::: EXERCISE DATA :::

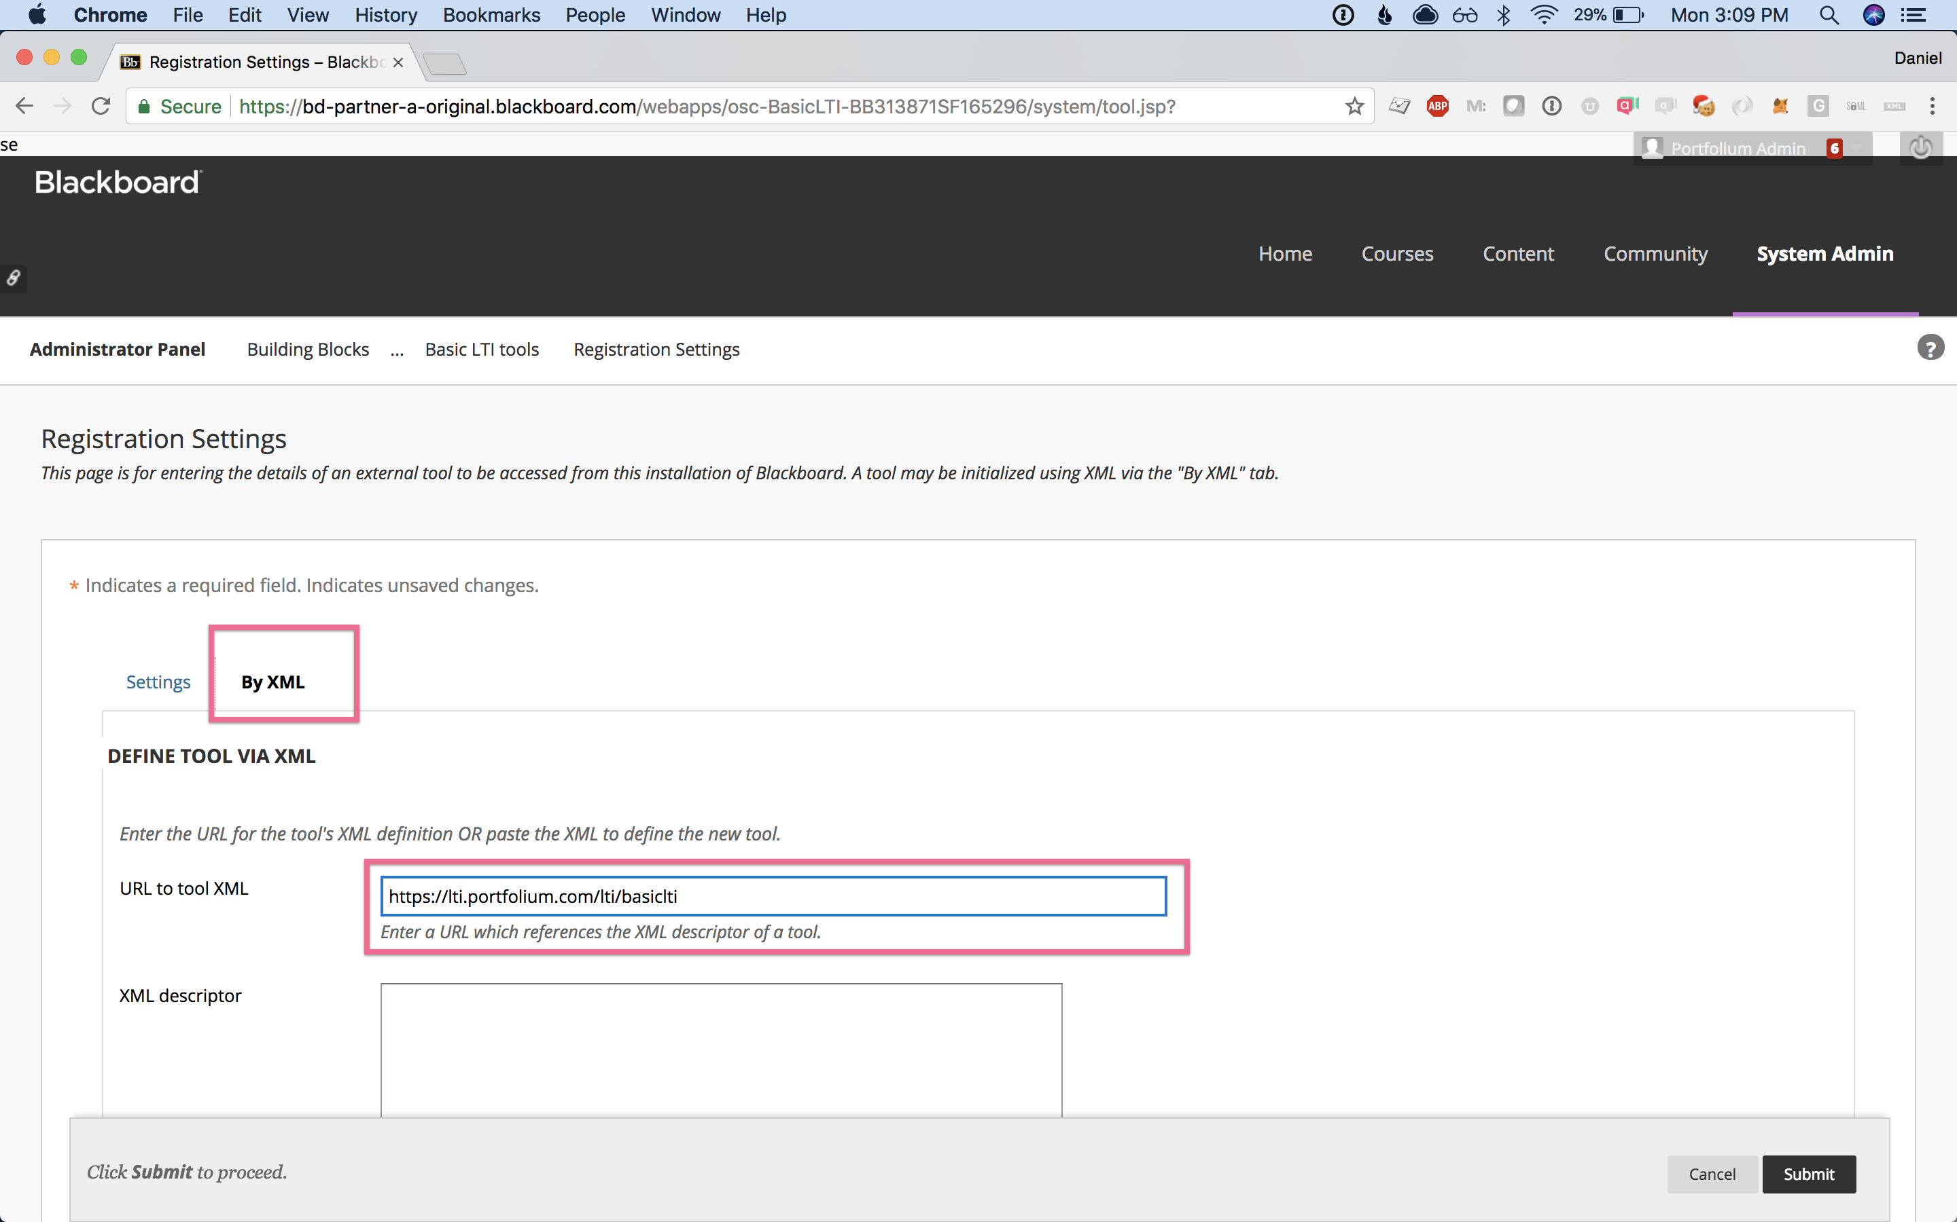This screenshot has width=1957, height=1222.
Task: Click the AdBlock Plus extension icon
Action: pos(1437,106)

:::
::: EXERCISE DATA :::

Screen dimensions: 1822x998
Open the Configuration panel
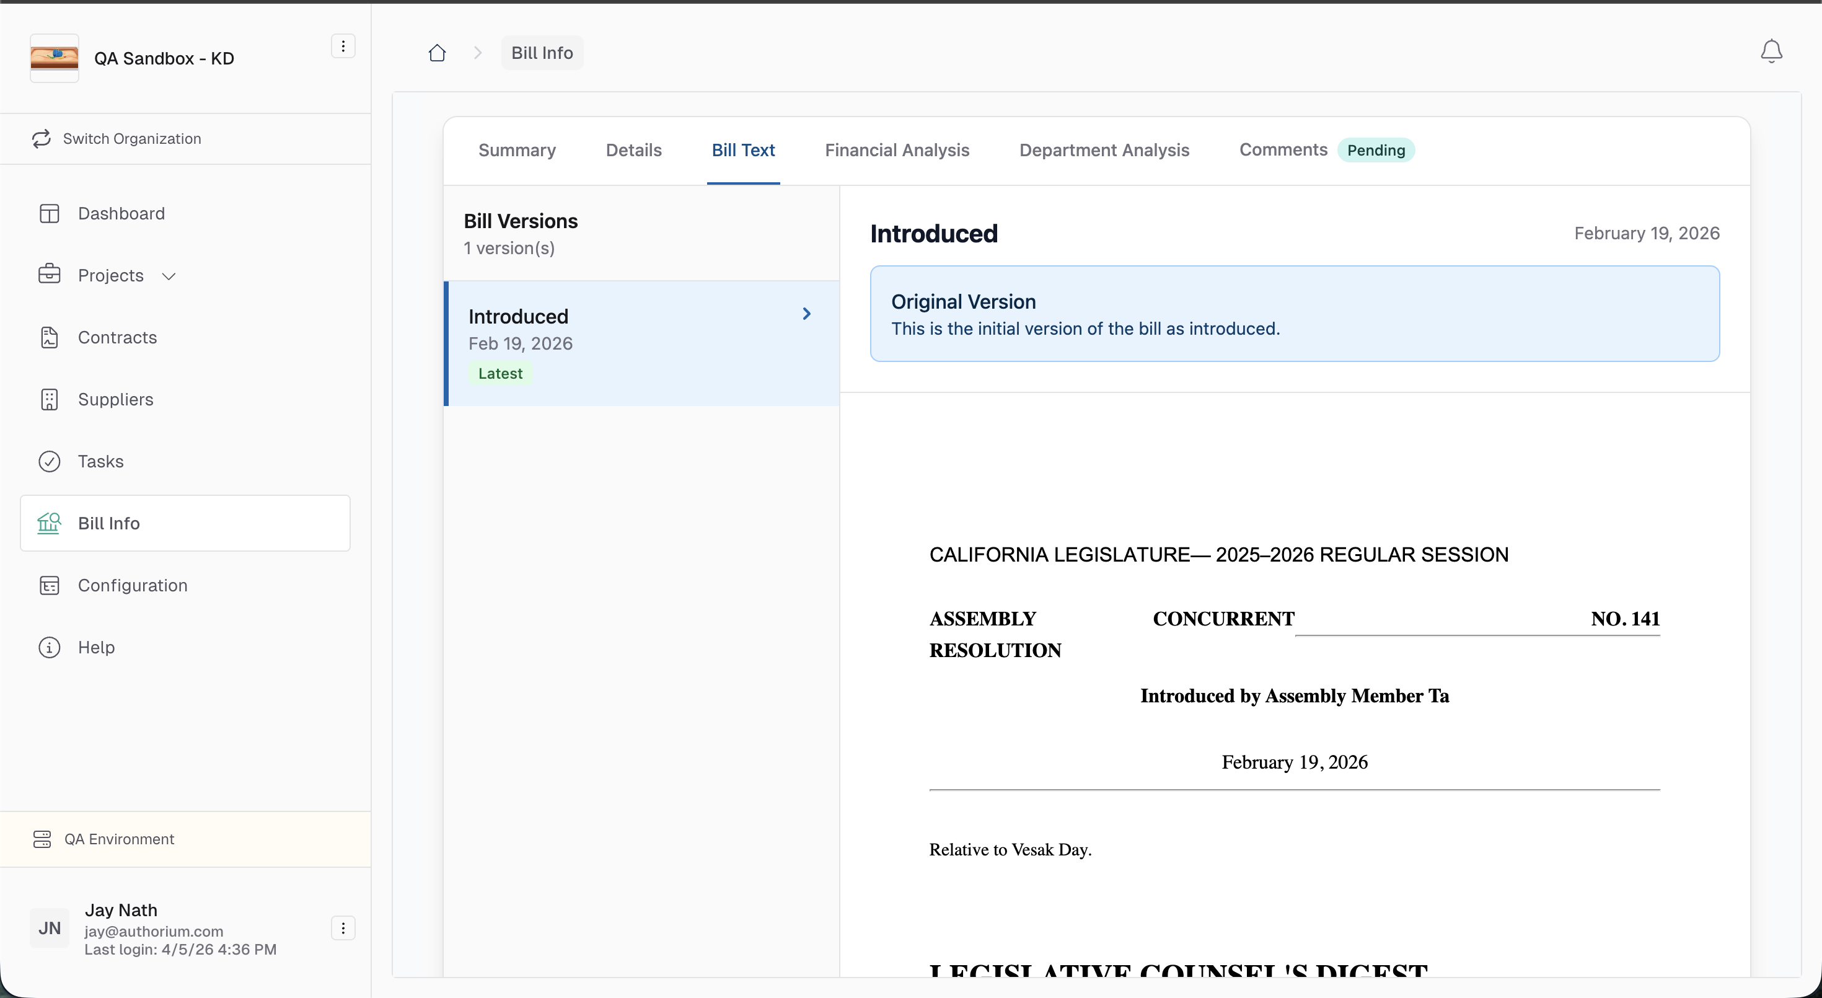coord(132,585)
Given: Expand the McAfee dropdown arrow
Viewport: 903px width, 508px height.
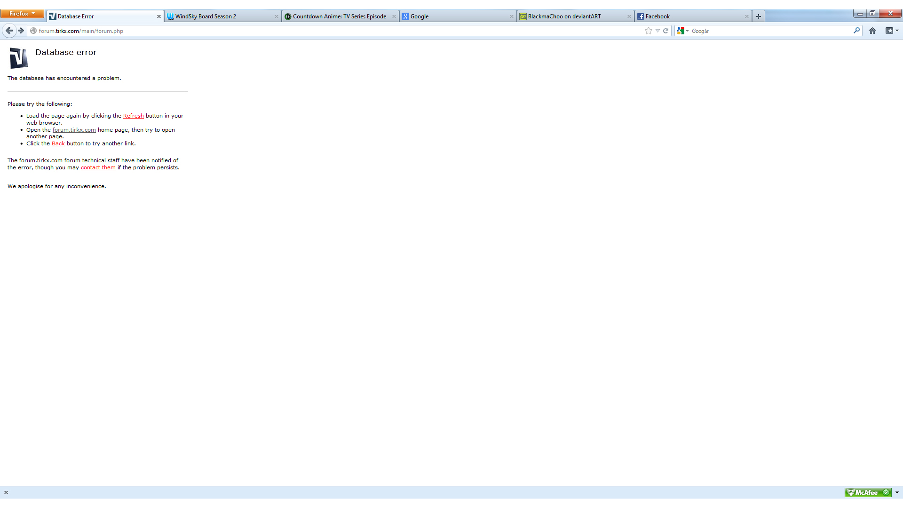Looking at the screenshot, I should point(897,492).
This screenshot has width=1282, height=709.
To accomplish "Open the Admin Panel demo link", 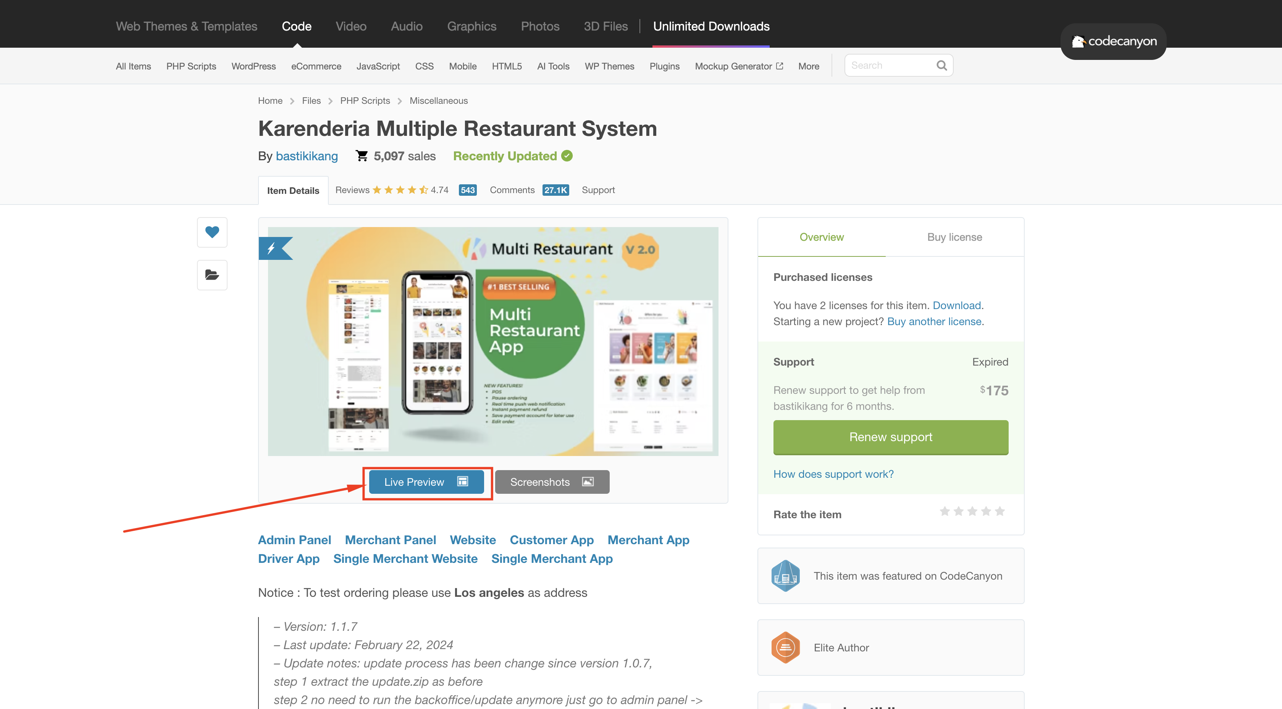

:::

WORK REQUEST
Repeat, without pictures, exactly the lines of the data above from the one containing "This screenshot has width=1282, height=709." through the one containing "the Admin Panel", including both and adding nothing.

SOLVED EXERCISE
This screenshot has width=1282, height=709.
To accomplish "Open the Admin Panel demo link", 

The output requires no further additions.